* PROBLEM TO SOLVE: Shown below are entries with pictures; the line with "The height and width of the screenshot is (643, 753)." through the line with "Task: Select Les" is the span to retype exactly, and the pictures stay out.

━━━━━━

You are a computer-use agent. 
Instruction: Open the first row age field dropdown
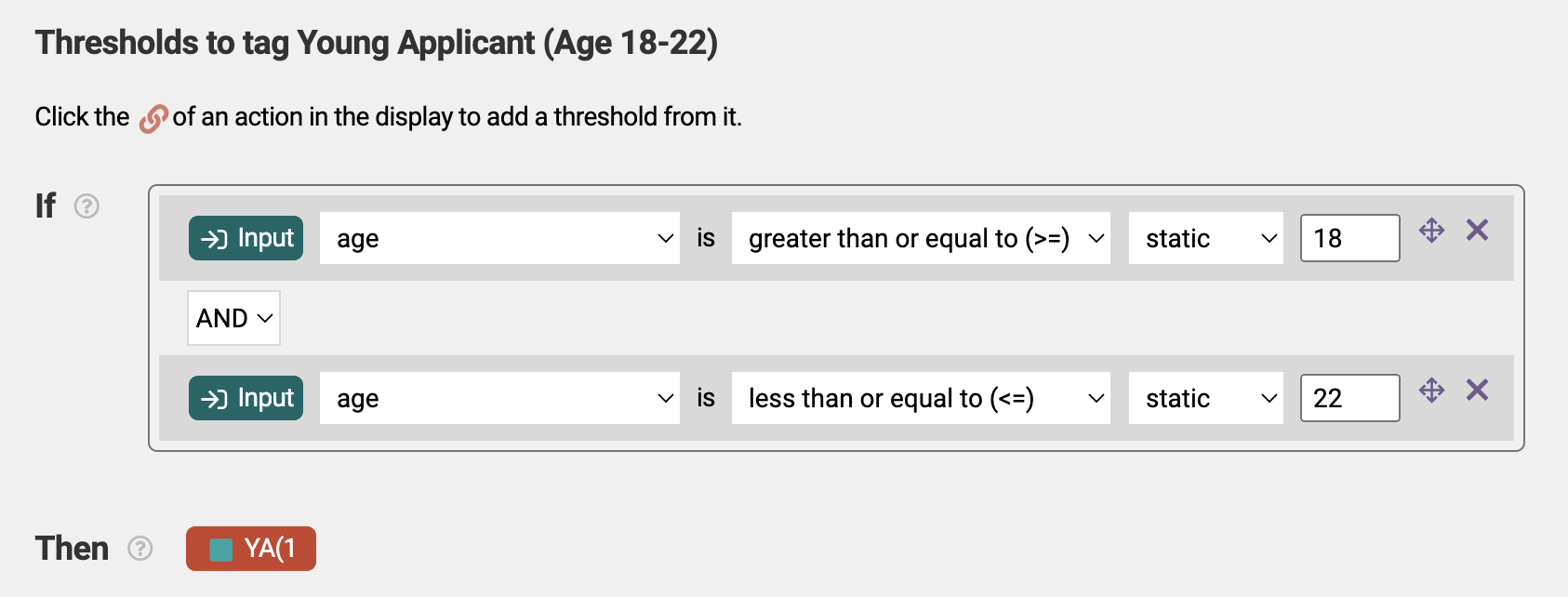[x=499, y=238]
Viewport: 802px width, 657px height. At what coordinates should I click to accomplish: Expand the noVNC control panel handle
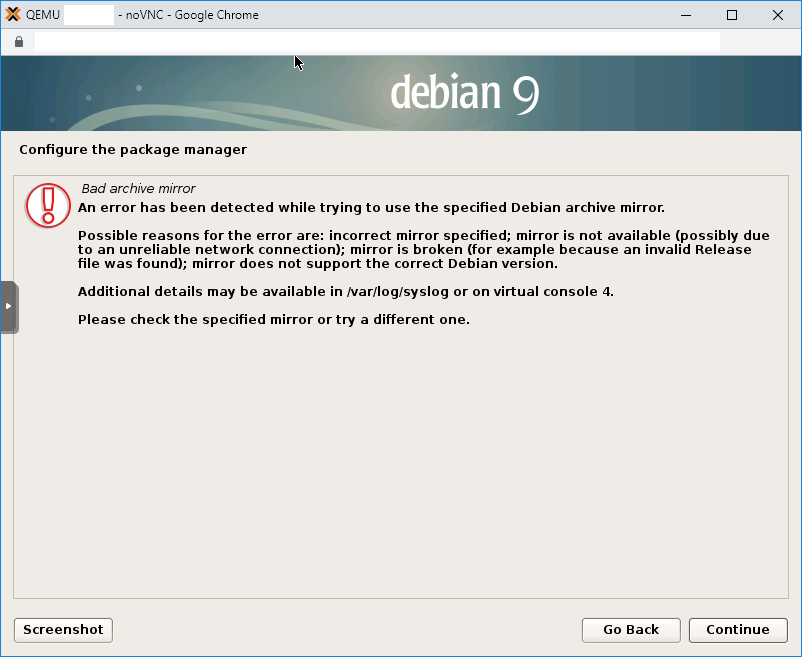tap(8, 306)
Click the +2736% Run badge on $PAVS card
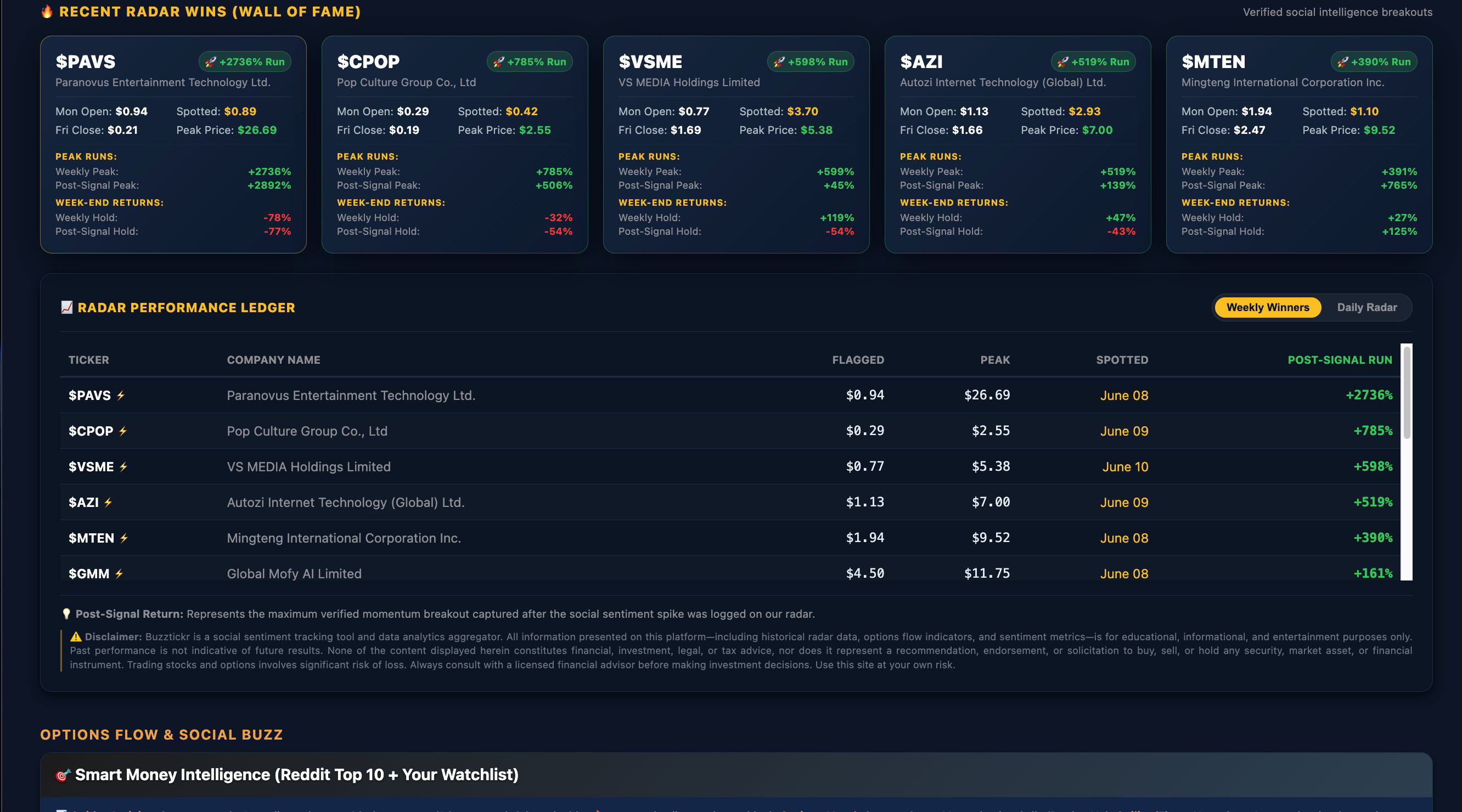This screenshot has height=812, width=1462. pos(245,62)
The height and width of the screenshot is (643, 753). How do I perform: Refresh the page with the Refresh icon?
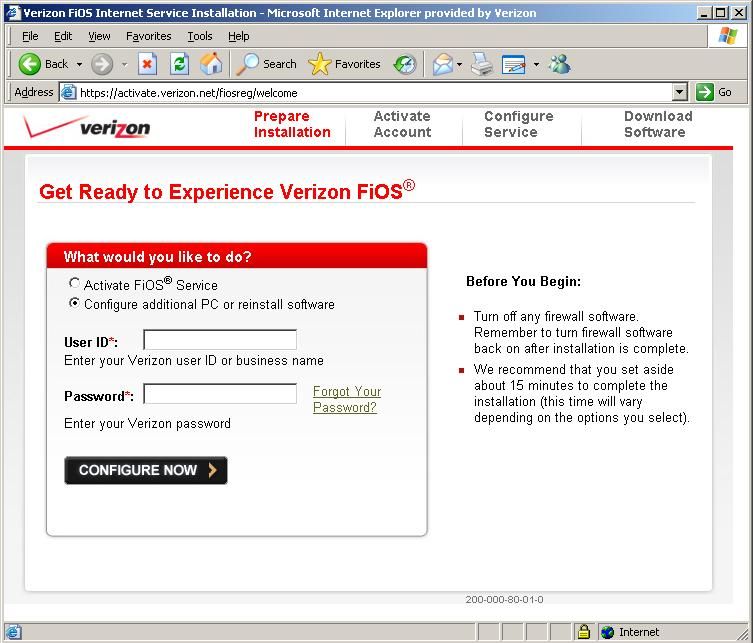pos(179,64)

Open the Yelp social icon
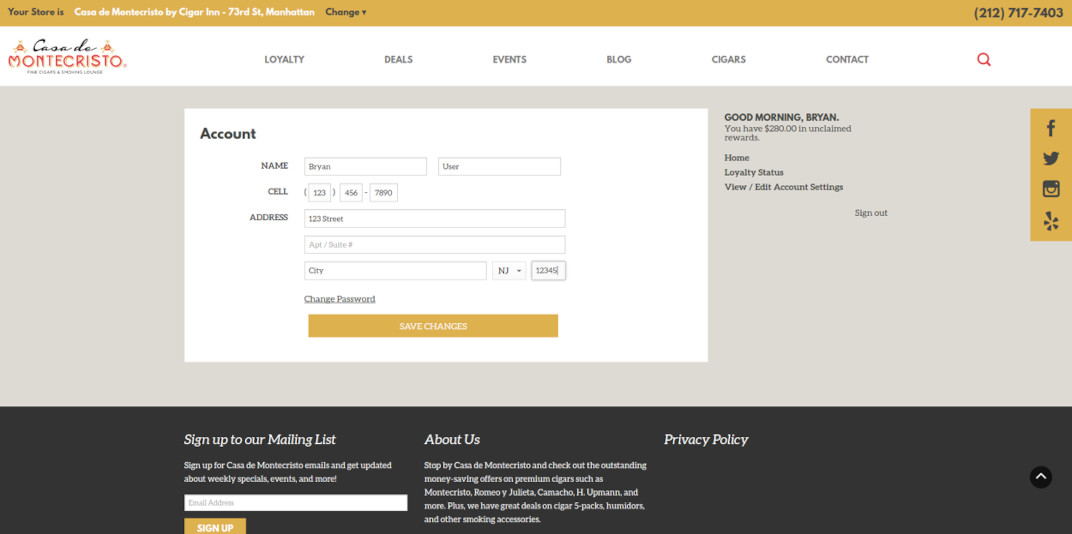[1050, 221]
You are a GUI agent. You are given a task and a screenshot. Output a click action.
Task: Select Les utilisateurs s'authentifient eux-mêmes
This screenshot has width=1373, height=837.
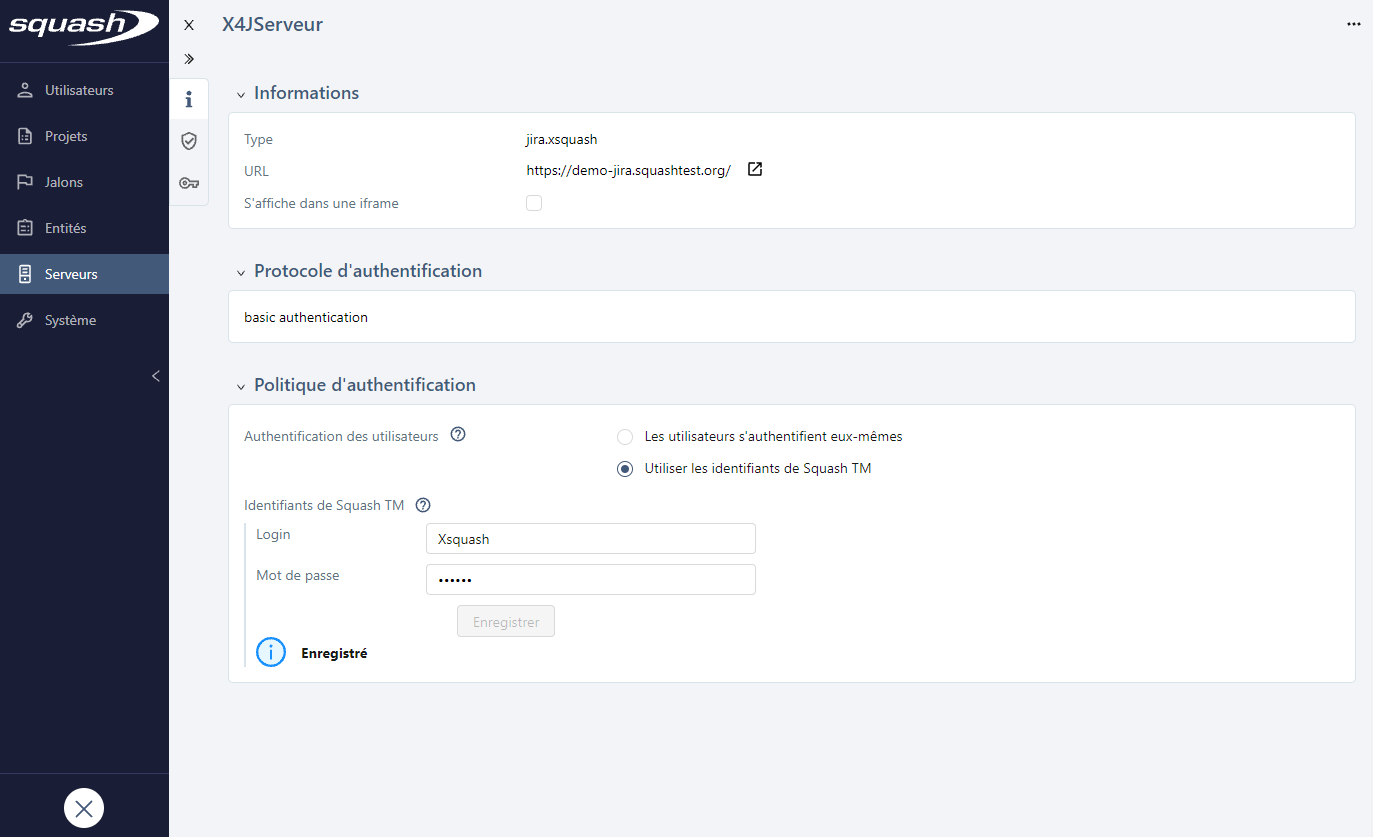point(625,436)
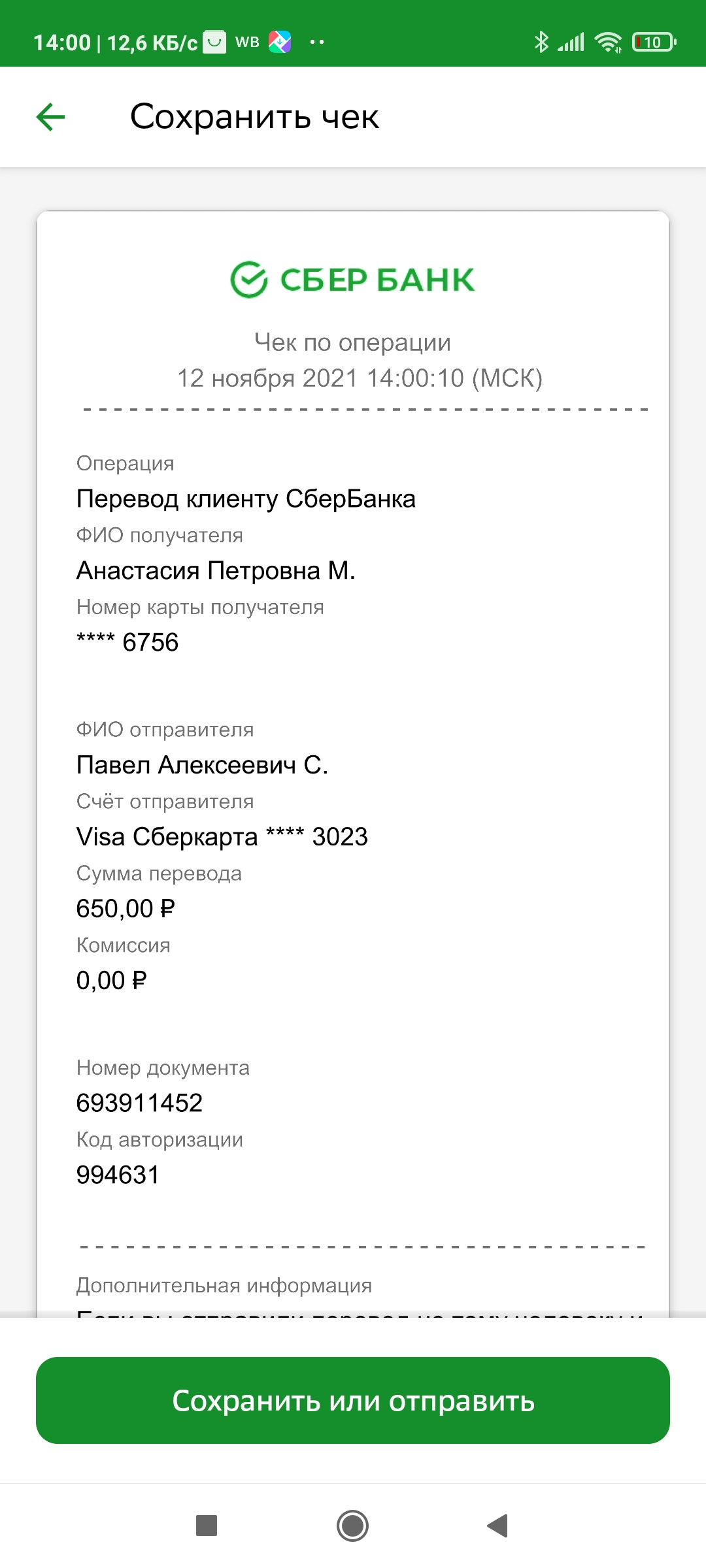The height and width of the screenshot is (1568, 706).
Task: Select the document number 693911452
Action: point(139,1103)
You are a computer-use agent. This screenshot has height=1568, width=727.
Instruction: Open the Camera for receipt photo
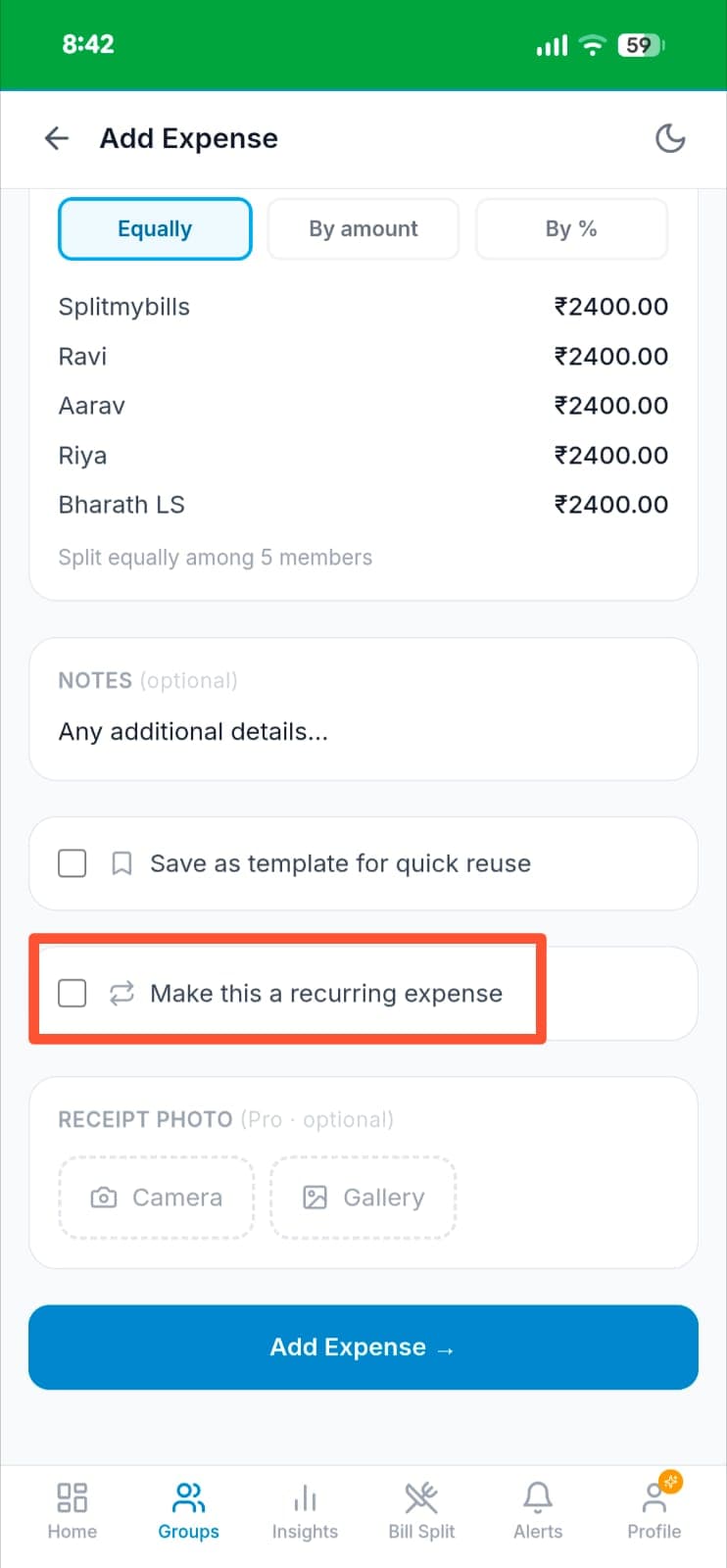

━━━━━━

* ANSWER TO THE PROBLEM:
The height and width of the screenshot is (643, 753). How do I perform: Refresh the page with the Refresh icon?
pos(179,64)

Open the Yelp social icon
[1050, 221]
You are a GUI agent. You are given a task and a screenshot. Output a click action.
Task: Select Les utilisateurs s'authentifient eux-mêmes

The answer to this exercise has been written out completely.